A ce titre, elle devrait réaliser plus de 330 logements entre 2002 et 2022. Tout le monde (y compris les services de l’Etat) admet que cet objectif ne peut être atteint compte tenu de la situation particulière de la commune qui est assez comparable avec celle d’Auvers-sur-Oise.

Les contraintes sont bien connues :
- Territoire limité de 202 ha dont 17 ha sur la rive gauche en zone non constructible, à proximité immédiate de la station d’épuration Seine aval source de nuisances depuis des dizaines d’années.
- Urbanisation quasi achevée sur la rive droite, avec des zones essentiellement pavillonnaires.
- Rareté du foncier dont le prix est très élevé.
- Existence de zones inondables dans le cadre du PPRI en vigueur.
- Présence d’un site classé englobant une partie des coteaux.
- Absence, au départ, de tout logement social.
Dans la dernière période, plusieurs projets ont été menés à bien par la municipalité :
- Construction de 8 pavillons dans le Clos du Val de Seine (logements locatifs sociaux PLS), avec la Foncière dans le cadre du 1 % logement.
- Réalisation de 7 logements par la société Valestis dans le cadre de la réhabilitation de l’ermitage Saint-Nicolas, avenue des Lilas.

La municipalité a également monté depuis 2 ans une opération, toujours avec le bailleur social Valestis, pour construire un petit immeuble comprenant 17 logements, place de la Gare (14 logements PLUS et 3 logements PLAI).
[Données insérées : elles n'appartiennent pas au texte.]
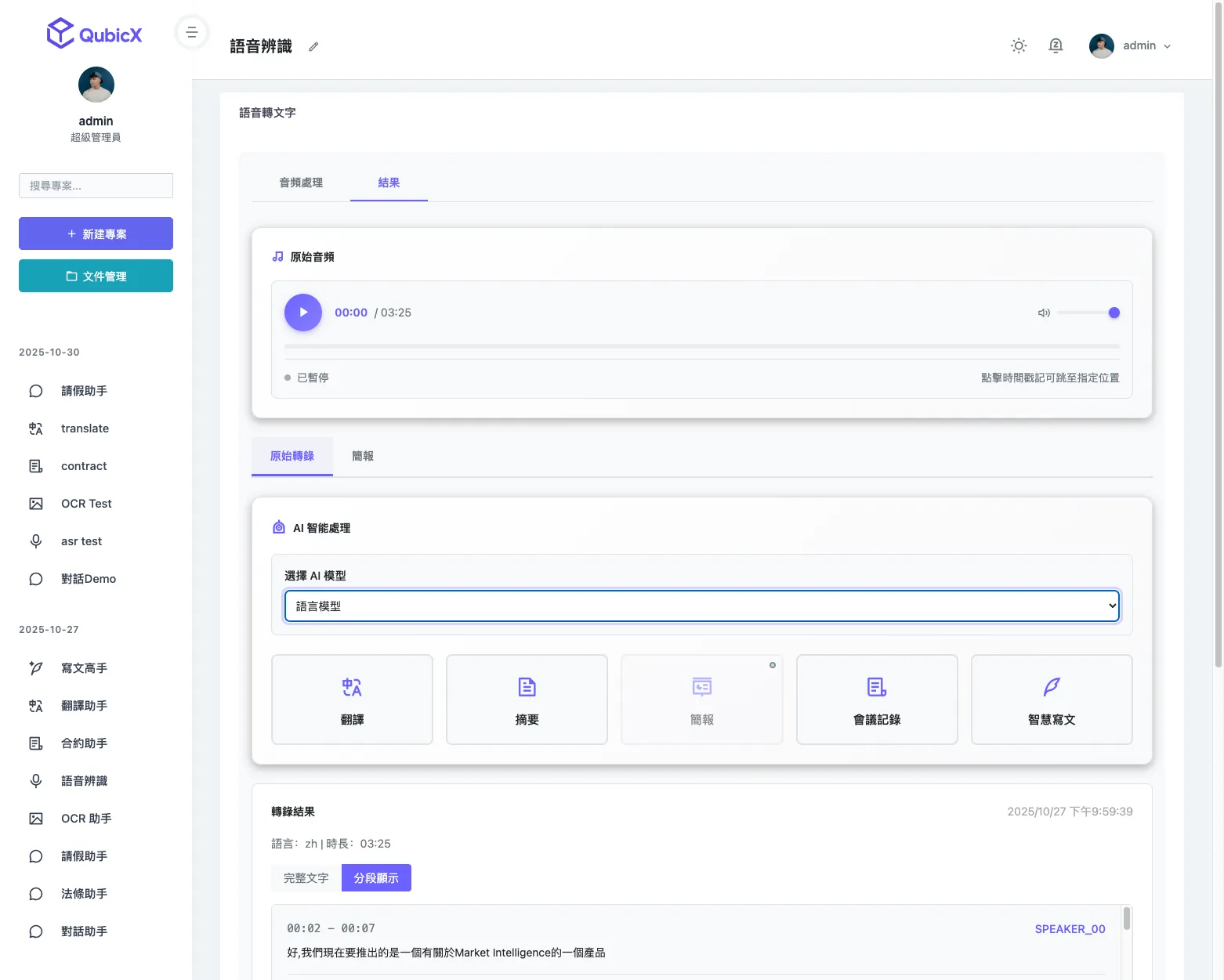Click the 搜尋專案 search field
The height and width of the screenshot is (980, 1224).
(96, 186)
Malheureusement, et alors que les travaux devaient démarrer début 2010, ce projet se trouve bloqué dans l’attente de la subvention du conseil régional d’Île-de-France.
Une nouvelle relance vient d’être effectuée auprès du président Jean-Paul Huchon et nous souhaitons qu’elle soit appuyée avec force par les maires de Bezons et d’Argenteuil.

Cette situation est très dommageable financièrement pour la commune qui ne peut percevoir le solde de la vente du terrain à Valestis, soit 225 000 €. En effet, La Frette est une commune pauvre dont la marge de manœuvre budgétaire est extrêmement réduite.
L’attribution de compensation versée par la Communauté de communes du Parisis représente seulement 225 000 € par an, ce qui est dérisoire. Il n’y a pas d’entreprises sur son territoire.
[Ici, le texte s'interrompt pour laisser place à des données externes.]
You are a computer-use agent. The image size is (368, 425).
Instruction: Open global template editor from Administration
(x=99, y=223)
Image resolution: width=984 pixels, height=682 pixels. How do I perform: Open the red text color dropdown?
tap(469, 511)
La municipalité de La Frette est tout à fait favorable à la mixité sociale mais elle se heurte donc à de très fortes contraintes au niveau du foncier comme sur le plan financier. Cette réalité est bien connue des services de l’Etat considérant que l’on doit seulement « tendre » vers la réalisation des objectifs fixés par la loi. On ne va pas construire sur pilotis !
Elle a été également reconnue par le juge administratif qui, fait exceptionnel, a condamné l’Etat à rembourser la majoration des pénalités versées par la ville estimant que le préfet n’avait pas pris en compte la situation bien spécifique de La Frette.
Les très rares zones où des logements sociaux seraient susceptibles d’être réalisées ont été inventoriées et font l’objet d’études avec la DDT dont on attend, d’ailleurs, une expertise et une assistance renforcées. Mais la plus importante de ces zones, en bord de Seine à la limite de Cormeilles, est considérée actuellement comme inondable et doit faire l’objet d’un déclassement.
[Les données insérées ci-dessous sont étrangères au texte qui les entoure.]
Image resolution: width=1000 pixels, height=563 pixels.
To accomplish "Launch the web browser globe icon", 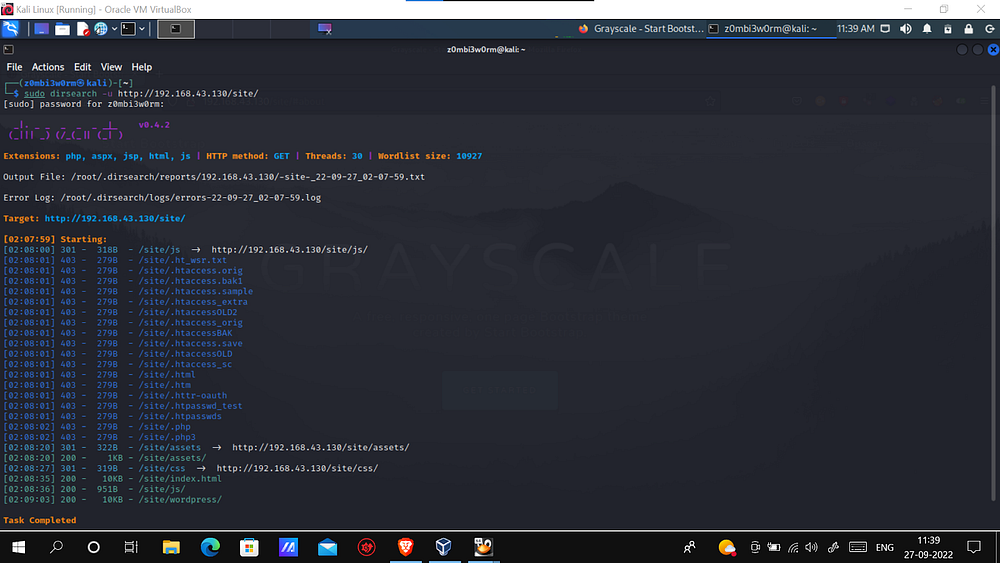I will pyautogui.click(x=100, y=29).
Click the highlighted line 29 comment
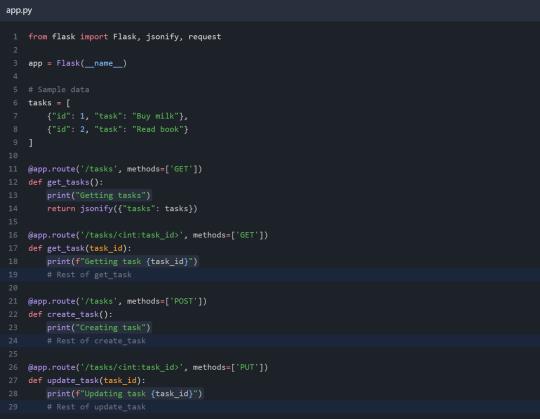The image size is (540, 419). point(96,407)
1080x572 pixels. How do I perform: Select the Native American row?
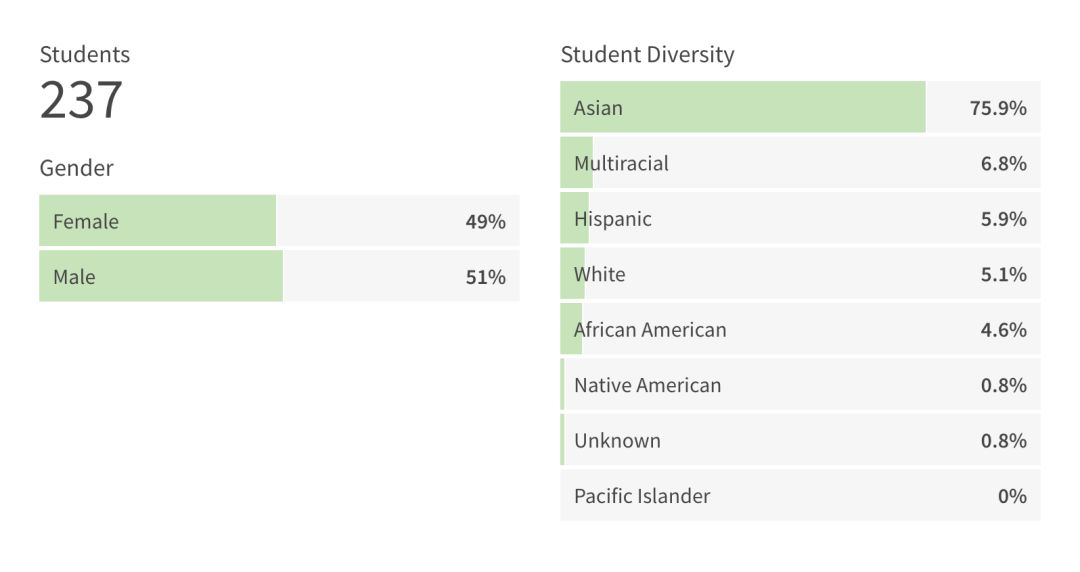tap(800, 385)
En définitive, la meilleure solution pour La Frette consiste à réaliser, en fonction des opportunités qui se présentent, de petites opérations disséminées dans le tissu urbain et avec le concours de bailleurs sociaux.
Il est facile de dire que la ville de La Frette est « hors la loi ». Mais si on analyse objectivement sa situation et le contexte particulier qui est le sien, on doit bien admettre qu’elle est dans l’impossibilité pratique d’appliquer la loi SRU.

Il est indispensable de tenir compte des réalités locales et il serait souhaitable d’amender la loi du 15 décembre 2000 pour ne pas appliquer une double peine aux communes qui manifestent leur bonne volonté.